TASK TO CARRY OUT: Reproduce the following entries exactly, leaving nothing out.

Saved entries:
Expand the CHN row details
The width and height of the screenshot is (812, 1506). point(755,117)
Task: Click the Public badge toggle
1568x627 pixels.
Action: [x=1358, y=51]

ANSWER SECTION:
Expand the CHN row details
The width and height of the screenshot is (812, 1506). point(755,117)
Task: Click the Public badge toggle
1568x627 pixels.
Action: [x=1358, y=51]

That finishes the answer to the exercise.